Collected data entries
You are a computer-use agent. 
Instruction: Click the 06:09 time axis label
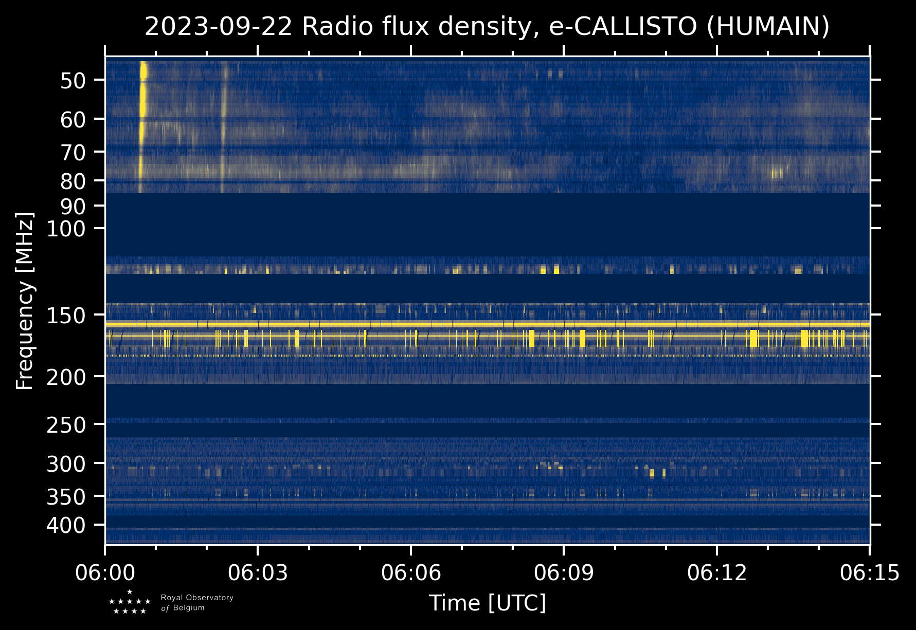point(564,572)
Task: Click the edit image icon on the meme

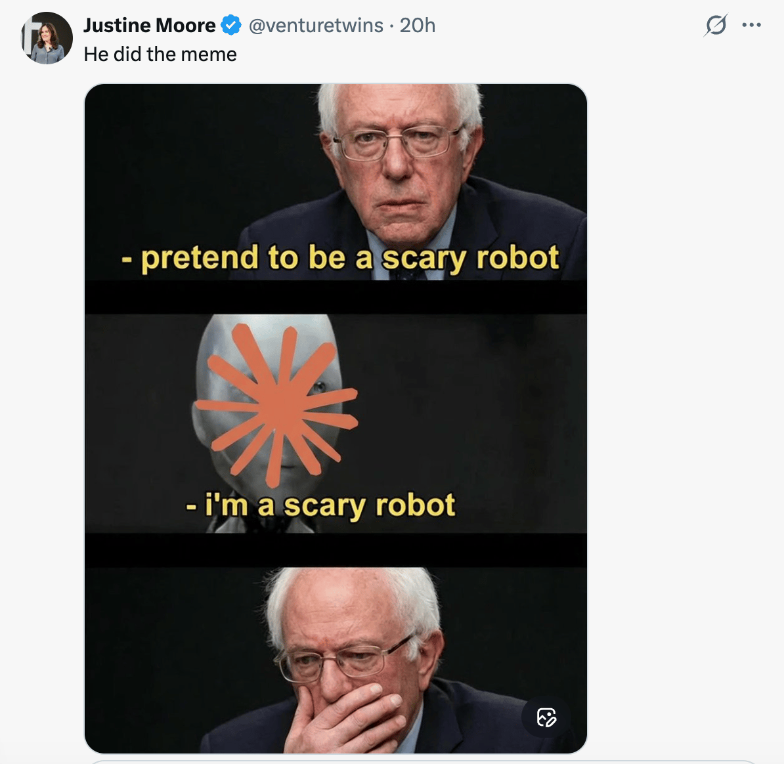Action: coord(546,717)
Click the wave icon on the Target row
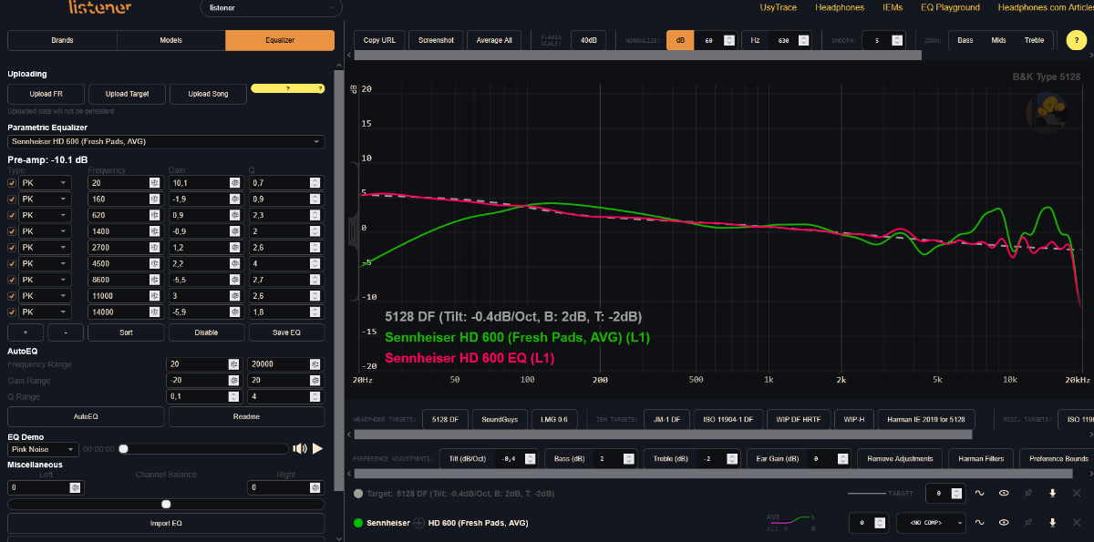The height and width of the screenshot is (542, 1094). 980,493
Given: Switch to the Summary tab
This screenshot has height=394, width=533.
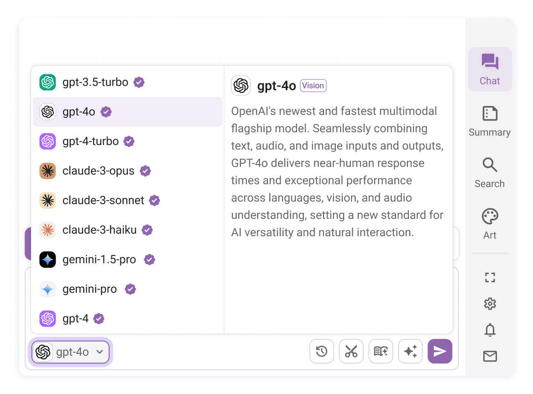Looking at the screenshot, I should [490, 121].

-- WORK TASK --
Skipping any images, write out all the data exactly.

-- RESPONSE BELOW --
You are a computer-use agent. 
Instruction: Click the 06:09 time axis label
point(564,572)
Task: Click the edit image icon on the meme

Action: coord(546,717)
Click the wave icon on the Target row
The height and width of the screenshot is (542, 1094). 980,493
Given: Switch to the Summary tab
This screenshot has height=394, width=533.
Looking at the screenshot, I should [490, 121].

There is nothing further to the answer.